Он приложил руку к груди, но там было тихо, и ничто не шевелилось. «Если он и относительно ста тысяч так же хорошо сдержал слово, как с сердцем, то это меня радует», — сказал он и принялся осматривать свою карету. Он нашел множество всякой одежды, какую только мог пожелать себе, но денег не было; наконец попалась ему на глаза сумка, а в ней много тысяч талеров золотом и в виде чеков на торговые дома во всех крупных городах. «Все вышло, как я хотел», — подумал он, уселся поудобнее в угол кареты и покатил.

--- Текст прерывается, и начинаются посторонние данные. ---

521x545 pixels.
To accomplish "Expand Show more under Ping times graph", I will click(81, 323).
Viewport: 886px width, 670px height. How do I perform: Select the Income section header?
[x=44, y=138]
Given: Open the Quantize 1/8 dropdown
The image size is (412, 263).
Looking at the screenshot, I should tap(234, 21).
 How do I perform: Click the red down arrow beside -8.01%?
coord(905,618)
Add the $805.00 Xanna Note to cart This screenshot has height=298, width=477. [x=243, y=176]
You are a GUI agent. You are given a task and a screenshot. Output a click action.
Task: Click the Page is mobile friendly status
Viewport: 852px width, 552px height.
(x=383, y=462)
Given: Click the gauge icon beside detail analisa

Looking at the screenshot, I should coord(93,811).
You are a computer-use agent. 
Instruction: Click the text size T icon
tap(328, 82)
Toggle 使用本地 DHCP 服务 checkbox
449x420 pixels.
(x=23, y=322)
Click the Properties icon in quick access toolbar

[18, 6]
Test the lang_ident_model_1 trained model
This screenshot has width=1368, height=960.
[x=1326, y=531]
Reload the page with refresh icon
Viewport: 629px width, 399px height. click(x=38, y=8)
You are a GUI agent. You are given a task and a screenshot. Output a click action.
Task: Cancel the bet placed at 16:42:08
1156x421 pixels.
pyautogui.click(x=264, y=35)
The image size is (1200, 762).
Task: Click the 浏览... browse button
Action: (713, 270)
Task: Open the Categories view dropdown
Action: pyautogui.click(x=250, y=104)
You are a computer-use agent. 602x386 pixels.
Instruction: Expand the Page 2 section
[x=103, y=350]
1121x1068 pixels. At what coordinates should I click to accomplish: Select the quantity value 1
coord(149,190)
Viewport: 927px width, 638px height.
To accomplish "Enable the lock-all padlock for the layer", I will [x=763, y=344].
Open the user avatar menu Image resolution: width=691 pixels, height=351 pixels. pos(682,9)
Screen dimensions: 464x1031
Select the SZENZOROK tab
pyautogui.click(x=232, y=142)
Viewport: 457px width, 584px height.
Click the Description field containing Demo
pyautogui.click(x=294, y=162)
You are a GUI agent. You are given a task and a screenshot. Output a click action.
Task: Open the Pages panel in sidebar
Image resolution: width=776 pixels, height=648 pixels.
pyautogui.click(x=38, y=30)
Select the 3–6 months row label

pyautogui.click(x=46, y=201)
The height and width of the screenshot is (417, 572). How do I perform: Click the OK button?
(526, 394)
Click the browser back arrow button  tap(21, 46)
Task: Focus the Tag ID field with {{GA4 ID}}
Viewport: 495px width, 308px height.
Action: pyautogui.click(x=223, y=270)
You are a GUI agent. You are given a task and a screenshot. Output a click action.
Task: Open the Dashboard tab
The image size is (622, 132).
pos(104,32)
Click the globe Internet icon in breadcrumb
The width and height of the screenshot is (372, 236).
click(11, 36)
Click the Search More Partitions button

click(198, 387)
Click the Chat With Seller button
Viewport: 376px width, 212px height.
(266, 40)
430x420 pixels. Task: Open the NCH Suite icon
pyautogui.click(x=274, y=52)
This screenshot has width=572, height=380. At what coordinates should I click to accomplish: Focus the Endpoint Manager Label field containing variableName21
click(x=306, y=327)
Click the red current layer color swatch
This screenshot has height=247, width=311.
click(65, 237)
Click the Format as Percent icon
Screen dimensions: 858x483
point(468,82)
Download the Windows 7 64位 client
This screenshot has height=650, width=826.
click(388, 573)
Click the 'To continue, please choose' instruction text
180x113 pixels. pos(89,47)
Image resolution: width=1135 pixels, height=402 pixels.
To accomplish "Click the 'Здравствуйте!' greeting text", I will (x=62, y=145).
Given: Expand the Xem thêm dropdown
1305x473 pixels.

Два года ездил он по белому свету и все поглядывал из своей кареты налево и направо на дома, мимо которых проезжал, а когда останавливался, не видел ничего, кроме вывески своей гостиницы; обегал потом весь город и заставлял показывать себе его достопримечательности, но ничто его не радовало, ни одна картина, ни один дом, ни музыка, ни танцы, — его каменное сердце ни в чем не принимало участия, и его глаза были слепы, а уши глухи ко всему прекрасному. Ничего у него не осталось больше, как только удовольствие есть и пить, да еще спать, и так продолжал он жить, без цели разъезжая по свету, для развлечения— ел и спал — от скуки. Изредка, правда, он вспоминал, что был радостнее, счастливее, когда был еще беден и принужден был работать, чтобы жить. Тогда какой-нибудь красивый вид на долину, музыка и пение доставляли ему наслаждение, и он часами мог радоваться простейшей пище, которую мать приносила ему к его угольной яме. Когда он так задумывался о прошлом, ему казалось странным, что он даже смеяться разучился, а раньше он смеялся всякой шутке; когда другие смеялись, он только из вежливости кривил рот, но сердце его в этом не участвовало. Он чувствовал себя чрезвычайно спокойно, но доволен он все-таки не был. И не тоска по родине или грусть, а пустота, скука и безотрадность жизни заставили его снова вернуться домой.
Когда он выехал из Страсбурга и увидал темные леса своей родины, когда глаза его снова встретили плотные фигуры и приветливые честные лица шварцвальдцев, а ухо опять услыхало звуки, родной речи, громкие, грубые, но приятные, он невольно схватился за сердце, так как кровь быстрее потекла в его жилах и ему показалось, что он сейчас обрадуется и заплачет одновременно, но как могла придти ему в голову такая глупость? У него ведь было сердце из камня. А камни мертвые: они не смеются и не плачут.
Прежде всего он посетил Голландца Михеля, встретившего его с прежней учтивостью.
— Михель, — сказал он ему, — я много путешествовал, все видел, не все это глупости, и мне было только скучно. И вообще, хотя ваша каменная вещица, которую я ношу в груди, от многого меня предохраняет, так как я никогда не сержусь, мне никогда не грустно, но зато я никогда и не радуюсь и живу как бы вполовину. Не сделаете ли вы это каменное сердце немного поживее? Или лучше отдайте мне мое прежнее сердце; за двадцать пять лет я привык к нему, и хотя оно изредка и выкидывало глупые штуки, все же это было веселое и счастливое сердце.